What to do | Write out the passage from the comedian interview below word for word. Begin at the words "With comedy now" and stop after "THE INSTAGRAM FAME?".

Text provided |
---+---

With comedy now making its mark online through social media platforms such as Vine, Instagram, and YouTube new comedy talents are emerging and connecting with their own audiences. For Quinta B., who started her journey in comedy while in school has now found herself making thousands of people laugh daily with the help of Instagram. We talked with the Los Angeles based comedian who shared how her life was before having over 200,000 Instagram followers. She also shares her plans to continue spreading her style of comedy.
CH: WHAT WAS YOUR LIFE LIKE BEFORE THE INSTAGRAM FAME?
QB – Before the Instagram videos blew up I moved to LA a year prior and started doing improv in LA. I come from improv. I started at The Second City in Chicago at 17 and went back to Philly to do it because I was in school at Temple University. When I moved to LA, I was ready to start performing and I trained for a little bit as well. I was doing a lot of stage work, working on short films. I did a couple short web series and I had just gotten to a point where I was performing regularly at IO West with my improv group. Summertime had come and I was performing at another theatre called the Improv Space. I had recently done a show at Bob Sumner’s Laff Mob on Sunset at the Comedy Store. I had a sketch group at the time and they had called for a sketch group last minute. We had 24 hours to put six sketches together, and we were the opener for the standup comics that night, that was about month before I did Instagram videos and that’s when I debuted the character and everybody liked it a lot.

---+---

Dataset excerpt:
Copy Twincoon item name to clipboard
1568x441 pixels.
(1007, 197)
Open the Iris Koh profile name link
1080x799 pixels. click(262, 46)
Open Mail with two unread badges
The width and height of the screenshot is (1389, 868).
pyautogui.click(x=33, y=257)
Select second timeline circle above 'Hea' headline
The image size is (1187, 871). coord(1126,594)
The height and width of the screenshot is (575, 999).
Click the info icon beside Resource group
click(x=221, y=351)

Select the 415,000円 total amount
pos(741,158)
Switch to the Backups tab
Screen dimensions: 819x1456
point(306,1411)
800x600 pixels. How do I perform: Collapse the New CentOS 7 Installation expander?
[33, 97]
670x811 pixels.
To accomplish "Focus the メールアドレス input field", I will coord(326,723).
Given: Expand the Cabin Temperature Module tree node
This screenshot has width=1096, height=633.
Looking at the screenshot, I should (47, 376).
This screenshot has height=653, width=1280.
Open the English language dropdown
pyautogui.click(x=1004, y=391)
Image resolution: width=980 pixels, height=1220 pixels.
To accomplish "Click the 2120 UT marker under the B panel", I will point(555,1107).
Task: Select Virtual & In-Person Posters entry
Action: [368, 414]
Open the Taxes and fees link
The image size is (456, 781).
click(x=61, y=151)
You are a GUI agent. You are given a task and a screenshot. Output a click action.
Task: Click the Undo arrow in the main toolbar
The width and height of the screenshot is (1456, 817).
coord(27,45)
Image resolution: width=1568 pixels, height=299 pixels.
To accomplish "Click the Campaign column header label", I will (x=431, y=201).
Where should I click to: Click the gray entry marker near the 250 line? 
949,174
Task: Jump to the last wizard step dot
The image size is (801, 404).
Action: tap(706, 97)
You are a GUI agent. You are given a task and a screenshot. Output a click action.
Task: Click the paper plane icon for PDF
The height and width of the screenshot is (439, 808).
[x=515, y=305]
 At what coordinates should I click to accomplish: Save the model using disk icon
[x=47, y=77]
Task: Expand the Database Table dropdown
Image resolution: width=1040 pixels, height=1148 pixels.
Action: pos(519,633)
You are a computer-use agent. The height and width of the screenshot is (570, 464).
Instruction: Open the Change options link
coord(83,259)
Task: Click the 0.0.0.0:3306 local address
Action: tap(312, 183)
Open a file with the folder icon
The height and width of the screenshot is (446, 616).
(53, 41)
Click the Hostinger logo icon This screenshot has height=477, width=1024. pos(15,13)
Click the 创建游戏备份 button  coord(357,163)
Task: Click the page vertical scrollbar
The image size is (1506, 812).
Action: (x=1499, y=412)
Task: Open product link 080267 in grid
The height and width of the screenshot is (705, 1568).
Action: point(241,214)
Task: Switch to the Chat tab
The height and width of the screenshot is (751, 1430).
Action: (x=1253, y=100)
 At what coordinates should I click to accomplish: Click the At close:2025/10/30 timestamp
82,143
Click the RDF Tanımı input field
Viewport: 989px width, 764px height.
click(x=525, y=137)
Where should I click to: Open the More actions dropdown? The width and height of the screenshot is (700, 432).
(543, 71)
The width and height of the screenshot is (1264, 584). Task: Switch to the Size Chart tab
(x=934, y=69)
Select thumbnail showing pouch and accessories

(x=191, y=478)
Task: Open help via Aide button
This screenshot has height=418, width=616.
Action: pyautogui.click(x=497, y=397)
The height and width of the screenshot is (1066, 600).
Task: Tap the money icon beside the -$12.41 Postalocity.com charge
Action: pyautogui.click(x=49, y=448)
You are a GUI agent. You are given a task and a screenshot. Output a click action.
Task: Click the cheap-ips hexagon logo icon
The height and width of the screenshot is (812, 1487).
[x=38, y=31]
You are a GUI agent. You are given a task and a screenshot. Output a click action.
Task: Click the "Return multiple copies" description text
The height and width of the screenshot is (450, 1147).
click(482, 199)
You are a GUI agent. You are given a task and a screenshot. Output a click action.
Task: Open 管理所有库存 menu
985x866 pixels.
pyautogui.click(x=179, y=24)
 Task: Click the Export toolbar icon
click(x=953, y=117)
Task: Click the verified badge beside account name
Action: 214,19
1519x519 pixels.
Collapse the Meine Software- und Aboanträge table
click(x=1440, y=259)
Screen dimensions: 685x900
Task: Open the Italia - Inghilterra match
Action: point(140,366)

---+---

Output below |
With comedy now making its mark online through social media platforms such as Vine, Instagram, and YouTube new comedy talents are emerging and connecting with their own audiences. For Quinta B., who started her journey in comedy while in school has now found herself making thousands of people laugh daily with the help of Instagram. We talked with the Los Angeles based comedian who shared how her life was before having over 200,000 Instagram followers. She also shares her plans to continue spreading her style of comedy.
CH: WHAT WAS YOUR LIFE LIKE BEFORE THE INSTAGRAM FAME?